History

Bits & Pieces of History

• In 1828, President John Quincy Adams formally declared that all lands east of the Mississippi were to be sold to settlers gradually moving their way westward. This resulted in Indian tribes being forced to the West. Chief Black Hawk and 2,000 of his followers refused to move and the "Black Hawk War" resulted. (Source: State of Iowa)

• The Treaty of 1836 was signed near what is now College Avenue in East Davenport. The treaty was an agreement between Chief Keokuk and the U.S. Government, in which the Indians relinquished a large part of what is now Iowa. Chief Black Hawk, who no longer had power after his capture during the Black Hawk War, camped with his remaining warriors high above the river at the present-day Lindsay Park.
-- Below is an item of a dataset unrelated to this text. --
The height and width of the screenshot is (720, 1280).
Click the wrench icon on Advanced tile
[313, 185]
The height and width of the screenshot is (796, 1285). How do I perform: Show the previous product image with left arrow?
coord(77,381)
During the gathering for the treaty signing, famed Western artist, George Catlin not only painted and sketched the Indians–including Chief Black Hawk–before they left their native lands but also signed his name as a witness to the treaty. (Above: Catlin's painting of Chief Black Hawk). (Sources: Treaty, Chief Black Hawk, George Catlin)

 

ABOVE:
Detail from 1888 lithographic bird's eye view
of Davenport and the Village of East Davenport*








Bits & Pieces of History Continues...

• The Village area was known to rivermen in 1840s as "Stubb's Eddy" for the hermit cave dweller, James R. Stubbs, who lived in a cave in a mound (thus Mound Street) near the river. East Davenport would eventually be founded at the foot of the 18-mile Upper Rapids of the Mississippi River. Now controlled by the lock and dam system, the rapids were claimed to be the longest in the world.

Antoine LeClaire• Antoine LeClaire, part Indian and part white, served as a translator and eventually became an East Davenport entrepreneur. (Pictured at left.)
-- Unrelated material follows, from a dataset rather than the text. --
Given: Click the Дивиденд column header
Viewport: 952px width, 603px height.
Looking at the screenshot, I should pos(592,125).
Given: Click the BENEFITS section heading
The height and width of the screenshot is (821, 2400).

• The Village was founded in 1851 as a pre-Civil War logging town. The first industry here was a steam powered sawmill opened that year by Robert Christie. Logs from northern forests were rafted down the river to The Village. In 1856, the first railroad bridge to span the Mississippi River was built between Rock Island and a spot on the Iowa side directly south of The Village. It was of the utmost importance in getting lumber from sawmills to the frontier as far west as Denver. However, when the Effie Afton riverboat hit the bridge, it became the subject of a historic lawsuit between riverboat and railroad, in which a young Illinois lawyer named Abraham Lincoln successfully defended railroad interests. Today, the log trestle still stands as the last tangible remnant of the first railroad west.

• Location of the Civil War Camp McClellan in 1861. Also the site in 1862 of the Camp Kearney Indian Prison, which received 177 Sioux from Minnesota; hundreds of Sioux had been condemned to hanging, but President Lincoln warned Minnesota authorities that each was entitled to due process. Eventually these 177 prisoners were able to be released from Camp Kearney. (Source: Camp Kearney Indian Prison)

Colonel George L. Davenport• The entire Village area is unique as it contains many original structures, including Colonel George L. Davenport's "Claim house," the first house built west of the Mississippi. (Col. Davenport's portrait is to the right.)

• In 1980, the area became listed as the Village of East Davenport Historic District on the National Registry of Historic Places.